Retiring vice chancellor never tired of Brandman
As a 40-year employee who saw the transition from Chapman College to Chapman University College to Brandman University with a variety of names for locations in between (Residential Education Centers, Academic Centers, College of Lifelong learning sites, campuses), Cesario built a reputation as a “consensus builder with the patience of Job,” said Brandman University Chancellor Gary Brahm.
Through it all, she “kept the human touch,” sang School of Arts and Sciences Dean Jeremy Korr in his musical tribute to her.
Cesario began her career in higher education as a military spouse/office worker at Naval Station Miramar near San Diego, California. While the job paid less well than the New York State unemployment she was receiving, the lure of tuition help made it more palatable. She went on to earn both a bachelor’s in business and a master’s in human resources from Chapman and a Ph.D. from the University of Denver.
In 1984, she opened the Denver Residence Education Center, one of 59 sites outside the city of Orange campus of Chapman College.
“It was in Denver that Maria led some of what she considers the most fulfilling work she’s done on our behalf – creating an AA education program in the federal prison in Englewood.

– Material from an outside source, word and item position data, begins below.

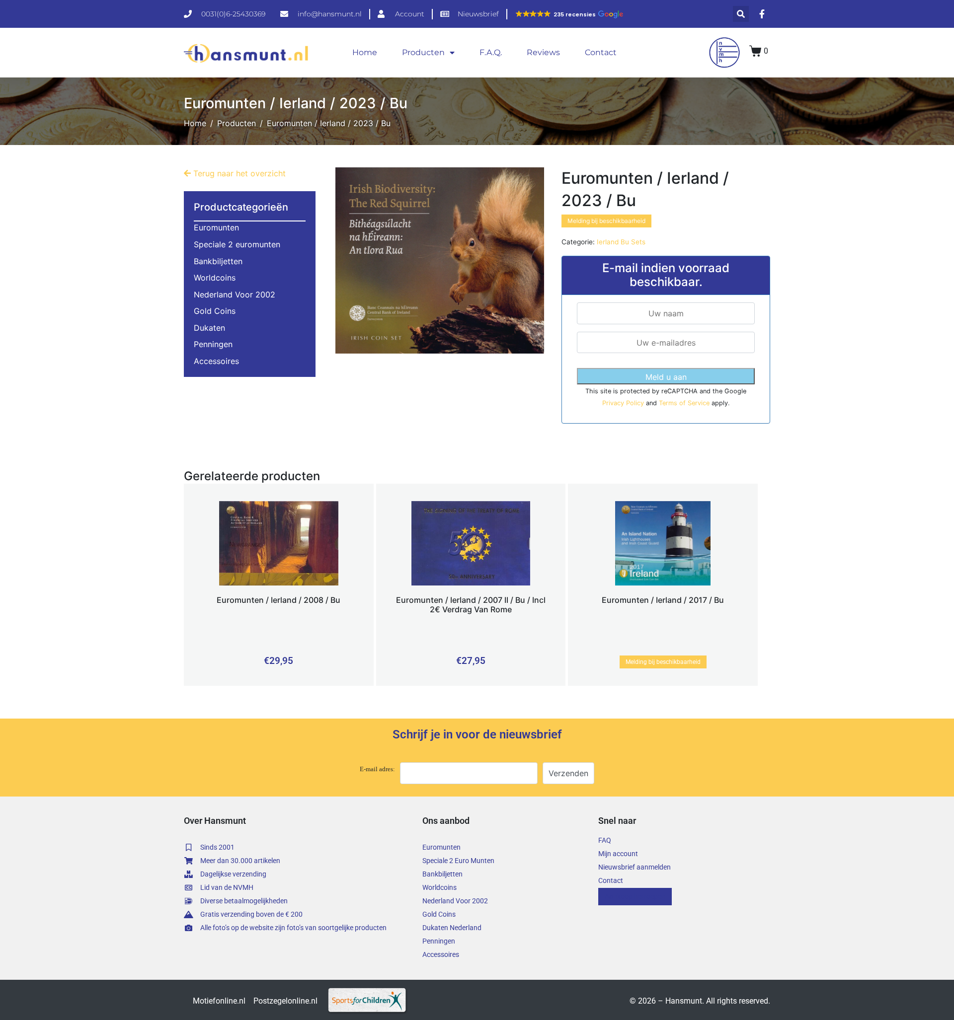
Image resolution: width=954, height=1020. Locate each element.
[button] (569, 14)
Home (364, 52)
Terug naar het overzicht (238, 173)
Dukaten (209, 328)
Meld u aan (666, 377)
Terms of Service (685, 403)
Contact (601, 52)
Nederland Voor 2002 (234, 294)
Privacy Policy (624, 403)
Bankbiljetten (218, 261)
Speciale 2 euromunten (237, 244)
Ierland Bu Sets (621, 242)
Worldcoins (215, 278)
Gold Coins (215, 311)
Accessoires (216, 361)
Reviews (543, 52)
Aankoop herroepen (635, 896)
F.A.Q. (490, 52)
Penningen (213, 344)
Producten (423, 52)
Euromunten (216, 227)
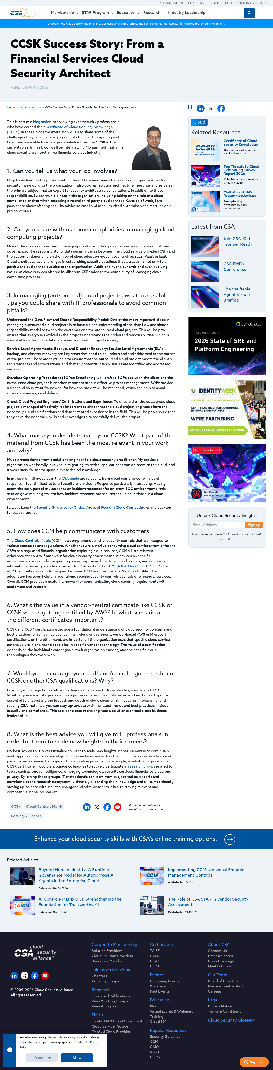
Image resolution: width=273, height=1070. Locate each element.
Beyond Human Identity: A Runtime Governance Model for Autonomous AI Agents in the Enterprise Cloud (77, 875)
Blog (229, 3)
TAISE (155, 950)
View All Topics (104, 1006)
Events (214, 3)
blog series (42, 121)
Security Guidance (26, 816)
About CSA (219, 944)
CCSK (16, 806)
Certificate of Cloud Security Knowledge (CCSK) (60, 129)
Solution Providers (107, 950)
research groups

She calls it her most rewarding five years,” said Brahm.
In 1999, she returned to San Diego, first to run the College of Lifelong Learning site and then as associate dean of the college that would morph into Chapman University College in 2002 and Brandman University in 2008-09.
When Brandman became a separately accredited institution, Cesario “temporarily” shared the vice chancellor of academic affairs role with Laurie Dodge at Brahm’s request.
“Little did I know they’d be doing it for 11 years,” said Brahm. “Back in the day, all of our remote locations operated differently. It was Maria and Laurie who conquered centralizing and standardizing our schedules, our programs, and services at all of our remote locations.”
She is the architect of the standardized policy and compensation policy for the university’s 1,200 adjunct faculty members and led the effort for the blended/hybrid modality.
“We wouldn’t be as innovative or far-reaching as we are without her. We will miss the laugh that you can hear all the way down the hall. We will miss, as she calls it, ‘sassy New Yorker.’ Her infectious positivity. Her loyalty – who gives 10 months’ notice that she’s leaving and works every day up until the last moment to leave the place better than she found it?” said Brahm as his audience made up of faculty and campus directors nodded in agreement.
As her long-time partner in academic affairs, Dodge describes Maria as an easy friend, and forthright. She recalls Maria describing them as, “You’re the steak, and I’m the sizzle.” A comment with a twist because Dodge is a vegetarian.
Cesario will also be missed for her encyclopedic knowledge about the university and its policies and procedures. Brahm called her “our Yoda” and presented her with a T-shirt featuring the “Star Wars” figure and the words “Onward and Upward” – her favorite saying.
She also got a send-off from the Central Office staff with a quilt that commemorated much of the places and policies on which she worked.
“I’m almost speechless,” she said to the applause, laughter and tears of her colleagues and her husband John Snodgrass, whom she met while serving on a Chapman University College to Brandman transition committee. He retired in April as associate vice chancellor of Student Services at Brandman.
Korr summed it up in his chorus:
“Bye-bye to Maria, we say
It's hard to believe that you're going away
The years will pass but the memories will stay
As onward and upward we go.”
But like another musical “Maria,” there’s no holding back Cesario. She plans to travel, spend time with family and return to Brandman to teach courses as an adjunct.